The current `ArticleContent` interface (`src/types.ts:74-76`) is `{ title, text, siteName }`. After the text is extracted, the structured `content_state.blocks` and `entityMap` are dropped, along with cover image, inline images, summary, timestamps, and identifiers.

## The asymmetry (verified May 2026 across three live captures)

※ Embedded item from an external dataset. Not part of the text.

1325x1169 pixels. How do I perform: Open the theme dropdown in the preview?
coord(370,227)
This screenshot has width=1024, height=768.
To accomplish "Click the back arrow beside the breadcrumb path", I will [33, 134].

`result.article.article_results.result` has these keys. Three are kept by ft today; nine are dropped:

| Field | ft keeps? | What's lost |
|---|---|---|
| `title` | ✓ | — |
| `plain_text` | ✓ (folded into `article_text`) | — |
| `siteName` / `site_name` | ✓ (`article_site`) | — (absent for X Articles anyway) |
| **`content_state`** (blocks + entityMap) | ✗ | Rich text structure (paragraphs/headers/lists/quotes/code), inline hyperlinks, image-position markers, image captions |
| **`cover_media`** | ✗ | Hero image: URL, dimensions, color palette |
| **`media_entities`** | ✗ | Inline article image URLs, dimensions, color palettes |
| **`preview_text`** | ✗ | Short excerpt (always 199 chars across our captures) |
| **`summary_text`** | ✗ | X-generated AI summary (optional — present on 2 of 3 captures) |
| **`metadata.first_published_at_secs`** | ✗ | Article publication timestamp |
| **`lifecycle_state.modified_at_secs`** | ✗ | Article last-edit timestamp |
| **`rest_id`** | ✗ | Stable article identifier (enables deduplication across multiple bookmarks referencing the same article) |
| **`id`** | ✗ | Base64-encoded global identifier (redundant with `rest_id`) |
| `is_grok_summary_eligible` | ✗ | Niche Grok flag — safe to skip |

## Concrete failing cases

Three articles captured via live `TweetResultByRestId` calls:

1. **Inline links lost.** Bookmark `2049874687069426008` quotes a tweet linking to an X Article (`/i/article/2049760065427574784`). The article's `content_state.entityMap` contains a `LINK` entity pointing to `https://truthsocial.com/@realDonaldTrump/posts/116100300268316472`, with the corresponding text span in `content_state.blocks[1]` ("the direction of President Donald J. Trump", chars 21-63). ft's flattened `article_text` retains the prose but drops the URL — anchor becomes dead text.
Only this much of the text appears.